About this task
Reproduce exactly the lines below, starting with the line that contains "You are a GUI agent. The screenshot is 1819×2044." and ending with the last line of the records, both included, and nothing else.

Dataset extract
-- Opening Marker --

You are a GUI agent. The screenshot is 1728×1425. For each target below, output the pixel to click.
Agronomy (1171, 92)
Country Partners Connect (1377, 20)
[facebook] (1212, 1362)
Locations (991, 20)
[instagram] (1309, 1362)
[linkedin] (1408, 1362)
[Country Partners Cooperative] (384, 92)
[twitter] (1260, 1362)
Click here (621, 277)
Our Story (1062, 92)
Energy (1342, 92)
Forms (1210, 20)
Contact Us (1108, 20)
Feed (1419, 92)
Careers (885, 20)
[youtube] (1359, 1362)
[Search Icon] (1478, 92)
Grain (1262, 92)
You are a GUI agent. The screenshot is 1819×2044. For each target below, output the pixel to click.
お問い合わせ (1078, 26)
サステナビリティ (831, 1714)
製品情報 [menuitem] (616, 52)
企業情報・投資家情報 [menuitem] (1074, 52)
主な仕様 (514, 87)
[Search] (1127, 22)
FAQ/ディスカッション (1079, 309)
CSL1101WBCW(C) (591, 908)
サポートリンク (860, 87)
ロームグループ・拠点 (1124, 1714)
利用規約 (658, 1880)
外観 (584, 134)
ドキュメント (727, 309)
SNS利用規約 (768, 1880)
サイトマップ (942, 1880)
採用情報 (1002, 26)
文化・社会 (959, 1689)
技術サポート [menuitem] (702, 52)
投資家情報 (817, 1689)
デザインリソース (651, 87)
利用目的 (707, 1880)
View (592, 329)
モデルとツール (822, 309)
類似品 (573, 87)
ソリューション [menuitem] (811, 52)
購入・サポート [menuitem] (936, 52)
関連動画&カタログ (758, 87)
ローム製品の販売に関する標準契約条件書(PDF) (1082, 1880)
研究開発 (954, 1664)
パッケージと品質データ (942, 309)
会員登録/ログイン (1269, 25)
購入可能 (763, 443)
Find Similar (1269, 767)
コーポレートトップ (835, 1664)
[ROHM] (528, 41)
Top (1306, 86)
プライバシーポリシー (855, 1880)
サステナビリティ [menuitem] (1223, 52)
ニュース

-- Closing Marker --

Worked solution
You are a GUI agent. The screenshot is 1819×2044. For each target below, output the pixel to click.
お問い合わせ (1078, 26)
サステナビリティ (831, 1714)
製品情報 [menuitem] (616, 52)
企業情報・投資家情報 [menuitem] (1074, 52)
主な仕様 (514, 87)
[Search] (1127, 22)
FAQ/ディスカッション (1079, 309)
CSL1101WBCW(C) (591, 908)
サポートリンク (860, 87)
ロームグループ・拠点 (1124, 1714)
利用規約 (658, 1880)
外観 (584, 134)
ドキュメント (727, 309)
SNS利用規約 (768, 1880)
サイトマップ (942, 1880)
採用情報 (1002, 26)
文化・社会 (959, 1689)
技術サポート [menuitem] (702, 52)
投資家情報 (817, 1689)
デザインリソース (651, 87)
利用目的 (707, 1880)
View (592, 329)
モデルとツール (822, 309)
類似品 (573, 87)
ソリューション [menuitem] (811, 52)
購入・サポート [menuitem] (936, 52)
関連動画&カタログ (758, 87)
ローム製品の販売に関する標準契約条件書(PDF) (1082, 1880)
研究開発 (954, 1664)
パッケージと品質データ (942, 309)
会員登録/ログイン (1269, 25)
購入可能 (763, 443)
Find Similar (1269, 767)
コーポレートトップ (835, 1664)
[ROHM] (528, 41)
Top (1306, 86)
プライバシーポリシー (855, 1880)
サステナビリティ [menuitem] (1223, 52)
ニュース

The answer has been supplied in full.